++++ Exercise inputs

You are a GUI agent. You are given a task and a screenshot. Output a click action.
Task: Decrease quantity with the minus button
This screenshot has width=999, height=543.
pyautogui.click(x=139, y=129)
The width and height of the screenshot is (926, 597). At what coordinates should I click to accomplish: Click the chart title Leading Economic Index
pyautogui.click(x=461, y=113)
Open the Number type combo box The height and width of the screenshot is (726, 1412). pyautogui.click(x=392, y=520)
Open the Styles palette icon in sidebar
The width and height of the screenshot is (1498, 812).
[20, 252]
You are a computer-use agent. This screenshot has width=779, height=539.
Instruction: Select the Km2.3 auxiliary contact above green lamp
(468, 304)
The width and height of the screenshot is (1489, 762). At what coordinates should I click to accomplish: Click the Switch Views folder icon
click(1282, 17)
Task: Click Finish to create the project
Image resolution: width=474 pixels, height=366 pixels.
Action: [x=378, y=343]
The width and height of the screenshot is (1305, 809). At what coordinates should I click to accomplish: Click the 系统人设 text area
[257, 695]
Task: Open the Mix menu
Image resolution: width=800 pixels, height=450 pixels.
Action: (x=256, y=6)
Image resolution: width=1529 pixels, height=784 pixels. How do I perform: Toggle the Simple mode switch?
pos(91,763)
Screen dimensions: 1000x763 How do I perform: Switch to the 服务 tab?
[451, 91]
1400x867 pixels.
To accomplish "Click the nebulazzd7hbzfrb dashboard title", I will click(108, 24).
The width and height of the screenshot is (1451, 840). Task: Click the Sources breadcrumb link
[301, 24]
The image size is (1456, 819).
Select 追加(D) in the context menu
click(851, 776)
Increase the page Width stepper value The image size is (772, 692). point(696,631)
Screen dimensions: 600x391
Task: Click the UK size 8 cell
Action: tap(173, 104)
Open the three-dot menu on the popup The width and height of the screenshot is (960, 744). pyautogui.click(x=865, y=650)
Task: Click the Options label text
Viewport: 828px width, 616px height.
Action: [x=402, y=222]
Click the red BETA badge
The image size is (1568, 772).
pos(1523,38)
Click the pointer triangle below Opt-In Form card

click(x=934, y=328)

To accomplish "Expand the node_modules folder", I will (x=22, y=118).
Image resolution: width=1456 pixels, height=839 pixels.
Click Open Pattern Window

++++++++

Please update the data above by changing "At what coordinates should I click to accomplish" to "Where should I click to accomplish" throughout and leaving every other line as it stands.

• _Answer to the task_:
You are a GUI agent. You are given a task and a screenshot. Output a click action.
Task: Decrease quantity with the minus button
This screenshot has width=999, height=543.
pyautogui.click(x=139, y=129)
The width and height of the screenshot is (926, 597). Where should I click to accomplish: Click the chart title Leading Economic Index
pyautogui.click(x=461, y=113)
Open the Number type combo box The height and width of the screenshot is (726, 1412). pyautogui.click(x=392, y=520)
Open the Styles palette icon in sidebar
The width and height of the screenshot is (1498, 812).
[20, 252]
You are a computer-use agent. This screenshot has width=779, height=539.
Instruction: Select the Km2.3 auxiliary contact above green lamp
(468, 304)
The width and height of the screenshot is (1489, 762). Where should I click to accomplish: Click the Switch Views folder icon
click(1282, 17)
Task: Click Finish to create the project
Image resolution: width=474 pixels, height=366 pixels.
Action: [x=378, y=343]
The width and height of the screenshot is (1305, 809). Where should I click to accomplish: Click the 系统人设 text area
[257, 695]
Task: Open the Mix menu
Image resolution: width=800 pixels, height=450 pixels.
Action: (x=256, y=6)
Image resolution: width=1529 pixels, height=784 pixels. How do I perform: Toggle the Simple mode switch?
pos(91,763)
Screen dimensions: 1000x763 How do I perform: Switch to the 服务 tab?
[451, 91]
1400x867 pixels.
To accomplish "Click the nebulazzd7hbzfrb dashboard title", I will click(108, 24).
The width and height of the screenshot is (1451, 840). Task: Click the Sources breadcrumb link
[301, 24]
The image size is (1456, 819).
Select 追加(D) in the context menu
click(851, 776)
Increase the page Width stepper value The image size is (772, 692). point(696,631)
Screen dimensions: 600x391
Task: Click the UK size 8 cell
Action: tap(173, 104)
Open the three-dot menu on the popup The width and height of the screenshot is (960, 744). pyautogui.click(x=865, y=650)
Task: Click the Options label text
Viewport: 828px width, 616px height.
Action: [x=402, y=222]
Click the red BETA badge
The image size is (1568, 772).
pos(1523,38)
Click the pointer triangle below Opt-In Form card

click(x=934, y=328)

To accomplish "Expand the node_modules folder", I will (x=22, y=118).
Image resolution: width=1456 pixels, height=839 pixels.
Click Open Pattern Window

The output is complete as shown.